- **Text provided**
——

Boston archdiocese releases financial report

Boston archdiocese releases financial report

Continuing its drive for more openness and accountability the the Archdiocese of Boston released its audited financial reports yesterday, including for the first time reports on the salaries of top employees and payments to top vendors.

All the reports are available on the archdiocesan web site.

The highlights:

  • The budget deficit was reduced again this year and they hope to have it balanced in next fiscal year.
  • Net assets of the archdiocese and parishes is up, mostly from the sale of closed parish properties.
  • The pension fund for lay employees is almost fully funded, but the fund for retired priests still needs work. They also say that initial reports that special collections intended for retired priests were diverted were wrong.
  • The costs for sex-abuse settlements dropped to $9.6 million last year from $150.8 million the year before. That’s a big drop, but it’s still almost $10 million. We’ll be dealing with the aftershocks from the Scandal for some time.
  • Cardinal Sean O’Malley’s salary is about $23,000, all of which goes to the Capuchin order.
  • As previously reported, giving to the Annual Appeal was $13.8 million, up 15% from 2005 and 55% since 2002, when the Scandal bomb dropped. That’s a clear sign of recovery.

——

- **What is expected**
Copy out the full post about the Boston archdiocese's financial report word for word, with every line unchanged.

- **Data under study**
——

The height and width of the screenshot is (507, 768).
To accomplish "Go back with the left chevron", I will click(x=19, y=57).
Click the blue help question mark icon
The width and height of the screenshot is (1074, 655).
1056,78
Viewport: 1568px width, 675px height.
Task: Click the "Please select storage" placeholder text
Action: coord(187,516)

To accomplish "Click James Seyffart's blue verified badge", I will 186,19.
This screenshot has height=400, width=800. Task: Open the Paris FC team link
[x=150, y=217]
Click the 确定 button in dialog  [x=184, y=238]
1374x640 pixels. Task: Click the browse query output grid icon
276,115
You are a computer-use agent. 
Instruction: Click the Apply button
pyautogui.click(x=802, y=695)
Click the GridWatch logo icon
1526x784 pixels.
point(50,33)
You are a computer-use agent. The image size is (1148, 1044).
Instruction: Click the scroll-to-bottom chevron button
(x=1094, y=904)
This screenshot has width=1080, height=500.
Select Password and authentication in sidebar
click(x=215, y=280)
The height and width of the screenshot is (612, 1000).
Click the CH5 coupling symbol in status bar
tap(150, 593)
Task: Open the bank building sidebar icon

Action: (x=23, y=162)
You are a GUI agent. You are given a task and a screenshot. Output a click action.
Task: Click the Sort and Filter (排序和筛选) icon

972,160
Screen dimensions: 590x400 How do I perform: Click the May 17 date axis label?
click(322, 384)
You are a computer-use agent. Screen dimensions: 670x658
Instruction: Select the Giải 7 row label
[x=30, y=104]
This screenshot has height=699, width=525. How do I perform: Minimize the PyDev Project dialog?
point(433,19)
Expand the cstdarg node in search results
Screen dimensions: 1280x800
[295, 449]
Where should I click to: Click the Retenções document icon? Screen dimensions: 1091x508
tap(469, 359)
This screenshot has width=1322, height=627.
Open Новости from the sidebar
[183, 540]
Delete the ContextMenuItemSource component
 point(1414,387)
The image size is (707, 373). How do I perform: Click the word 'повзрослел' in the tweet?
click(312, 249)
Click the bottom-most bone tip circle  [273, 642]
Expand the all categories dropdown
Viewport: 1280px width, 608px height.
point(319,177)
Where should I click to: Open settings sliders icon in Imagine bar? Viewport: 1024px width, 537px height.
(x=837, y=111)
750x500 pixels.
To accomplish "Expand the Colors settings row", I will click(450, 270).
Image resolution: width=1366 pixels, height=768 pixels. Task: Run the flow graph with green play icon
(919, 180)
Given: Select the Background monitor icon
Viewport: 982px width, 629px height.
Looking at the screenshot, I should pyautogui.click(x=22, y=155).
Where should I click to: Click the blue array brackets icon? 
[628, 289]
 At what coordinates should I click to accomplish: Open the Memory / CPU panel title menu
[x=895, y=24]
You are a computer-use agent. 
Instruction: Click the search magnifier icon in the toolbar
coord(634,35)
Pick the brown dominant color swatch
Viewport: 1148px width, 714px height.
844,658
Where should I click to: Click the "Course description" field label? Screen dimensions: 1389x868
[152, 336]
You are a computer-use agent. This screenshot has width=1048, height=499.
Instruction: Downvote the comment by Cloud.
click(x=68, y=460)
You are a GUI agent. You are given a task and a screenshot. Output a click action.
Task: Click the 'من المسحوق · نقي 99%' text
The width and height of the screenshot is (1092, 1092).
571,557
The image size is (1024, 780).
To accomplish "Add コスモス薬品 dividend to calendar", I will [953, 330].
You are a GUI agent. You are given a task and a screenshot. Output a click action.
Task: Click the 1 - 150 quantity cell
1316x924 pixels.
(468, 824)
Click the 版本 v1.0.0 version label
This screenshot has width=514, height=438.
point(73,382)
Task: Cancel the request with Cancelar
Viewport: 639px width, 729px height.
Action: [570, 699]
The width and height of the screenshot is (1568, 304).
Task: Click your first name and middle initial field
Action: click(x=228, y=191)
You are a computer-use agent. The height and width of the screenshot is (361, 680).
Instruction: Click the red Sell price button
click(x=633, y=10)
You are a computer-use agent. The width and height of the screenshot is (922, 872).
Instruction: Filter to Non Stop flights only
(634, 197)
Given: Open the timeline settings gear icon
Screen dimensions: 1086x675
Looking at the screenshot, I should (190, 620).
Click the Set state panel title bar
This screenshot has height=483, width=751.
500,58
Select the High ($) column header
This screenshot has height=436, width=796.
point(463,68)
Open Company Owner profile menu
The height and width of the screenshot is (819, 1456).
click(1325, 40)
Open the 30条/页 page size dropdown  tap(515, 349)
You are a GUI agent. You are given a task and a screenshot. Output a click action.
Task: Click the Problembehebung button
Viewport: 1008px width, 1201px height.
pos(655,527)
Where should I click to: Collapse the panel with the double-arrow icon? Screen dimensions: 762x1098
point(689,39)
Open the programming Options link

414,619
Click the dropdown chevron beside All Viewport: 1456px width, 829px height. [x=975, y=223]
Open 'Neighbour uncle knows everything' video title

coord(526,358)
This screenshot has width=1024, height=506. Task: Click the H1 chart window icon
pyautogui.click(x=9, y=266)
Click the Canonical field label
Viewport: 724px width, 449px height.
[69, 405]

——

- **Result of the exercise**
Boston archdiocese releases financial report

Boston archdiocese releases financial report

Continuing its drive for more openness and accountability the the Archdiocese of Boston released its audited financial reports yesterday, including for the first time reports on the salaries of top employees and payments to top vendors.

All the reports are available on the archdiocesan web site.

The highlights:

  • The budget deficit was reduced again this year and they hope to have it balanced in next fiscal year.
  • Net assets of the archdiocese and parishes is up, mostly from the sale of closed parish properties.
  • The pension fund for lay employees is almost fully funded, but the fund for retired priests still needs work. They also say that initial reports that special collections intended for retired priests were diverted were wrong.
  • The costs for sex-abuse settlements dropped to $9.6 million last year from $150.8 million the year before. That’s a big drop, but it’s still almost $10 million. We’ll be dealing with the aftershocks from the Scandal for some time.
  • Cardinal Sean O’Malley’s salary is about $23,000, all of which goes to the Capuchin order.
  • As previously reported, giving to the Annual Appeal was $13.8 million, up 15% from 2005 and 55% since 2002, when the Scandal bomb dropped. That’s a clear sign of recovery.